Data excerpts →

________________________________________

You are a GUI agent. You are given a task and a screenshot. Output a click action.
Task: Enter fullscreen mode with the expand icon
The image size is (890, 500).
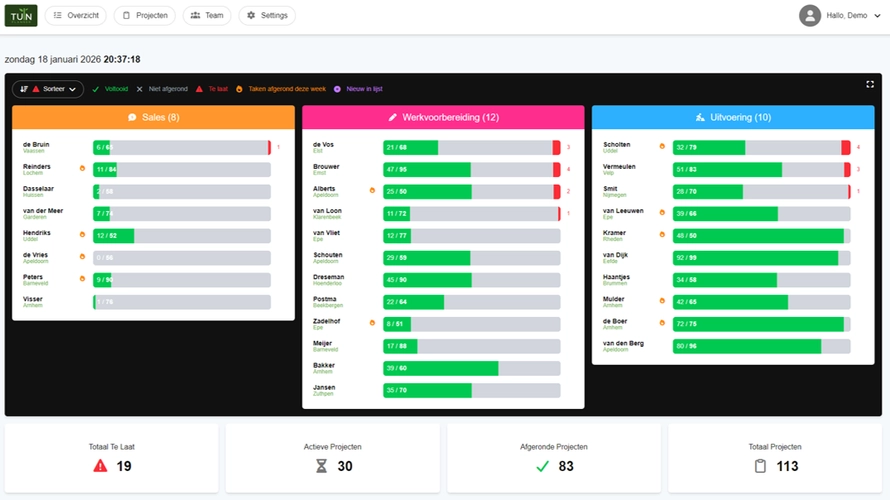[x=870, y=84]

________________________________________

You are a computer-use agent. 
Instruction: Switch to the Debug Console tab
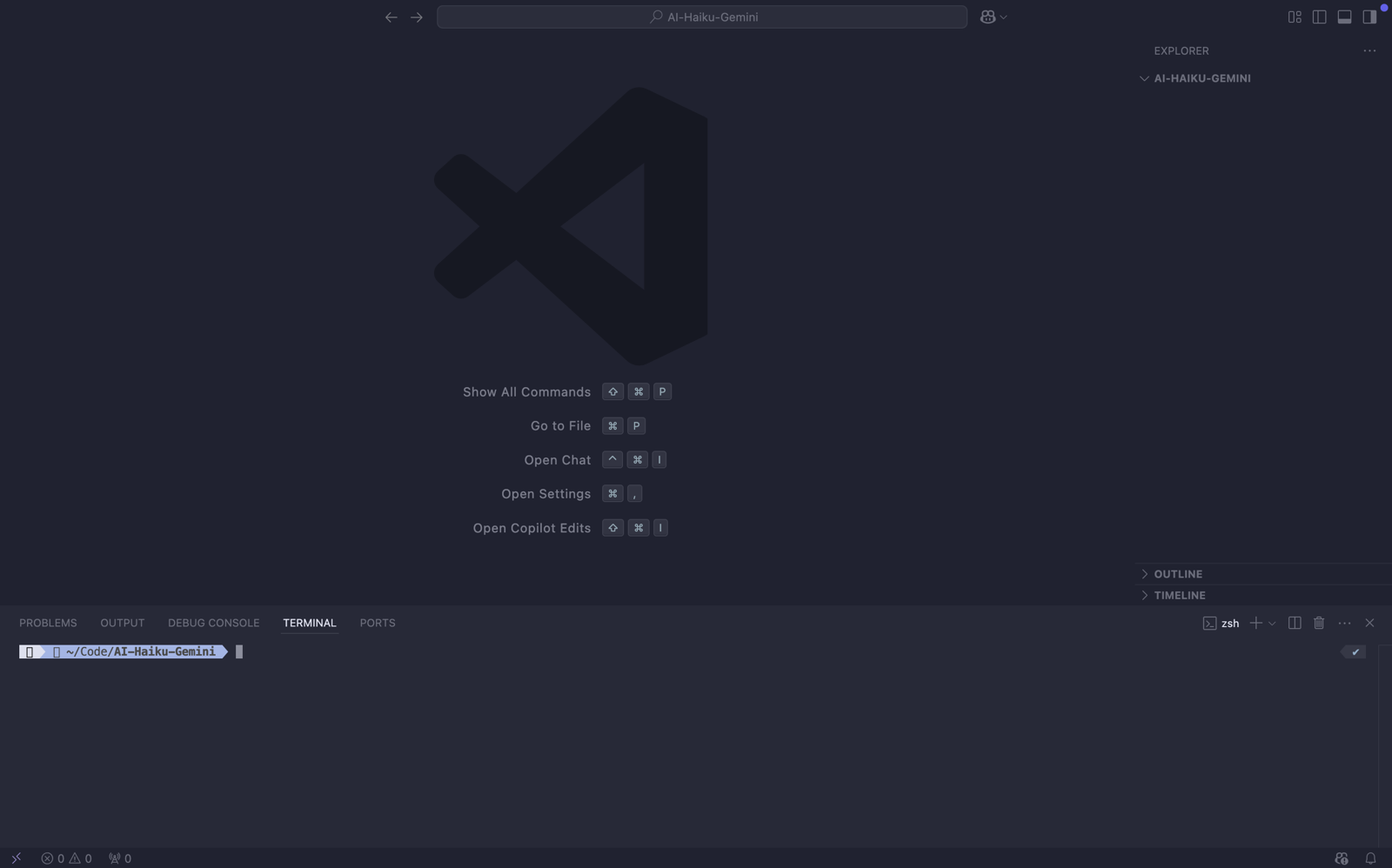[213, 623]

________________________________________

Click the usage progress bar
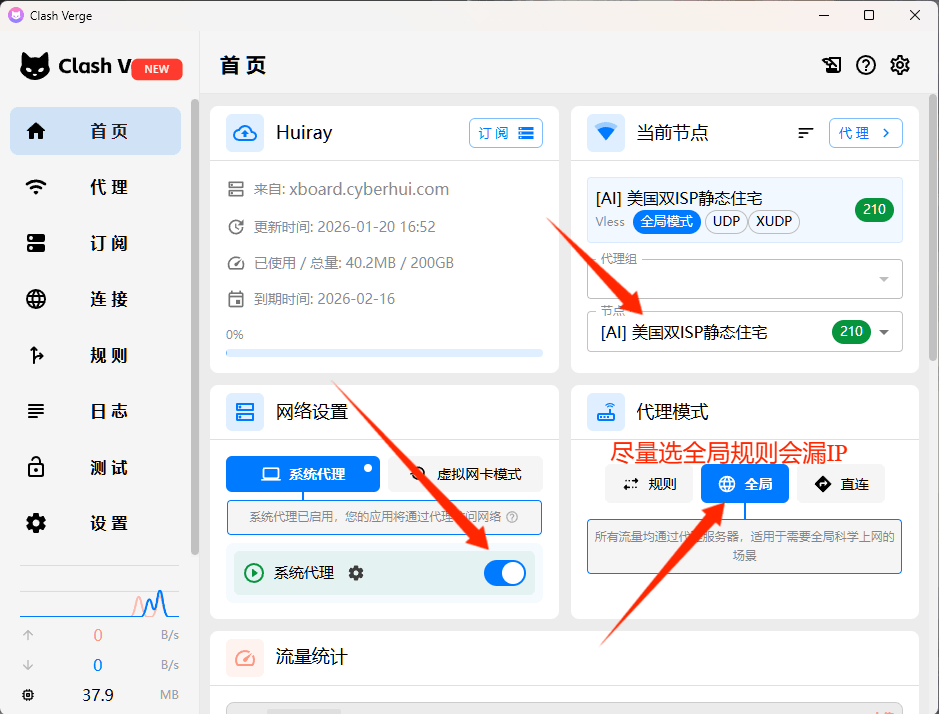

________________________________________

Work task → Find and copy each line of the material that holds the word "agent".

Exercise answer →
You are a GUI agent. You are given a task and a screenshot. Output a click action.
You are a computer-use agent. 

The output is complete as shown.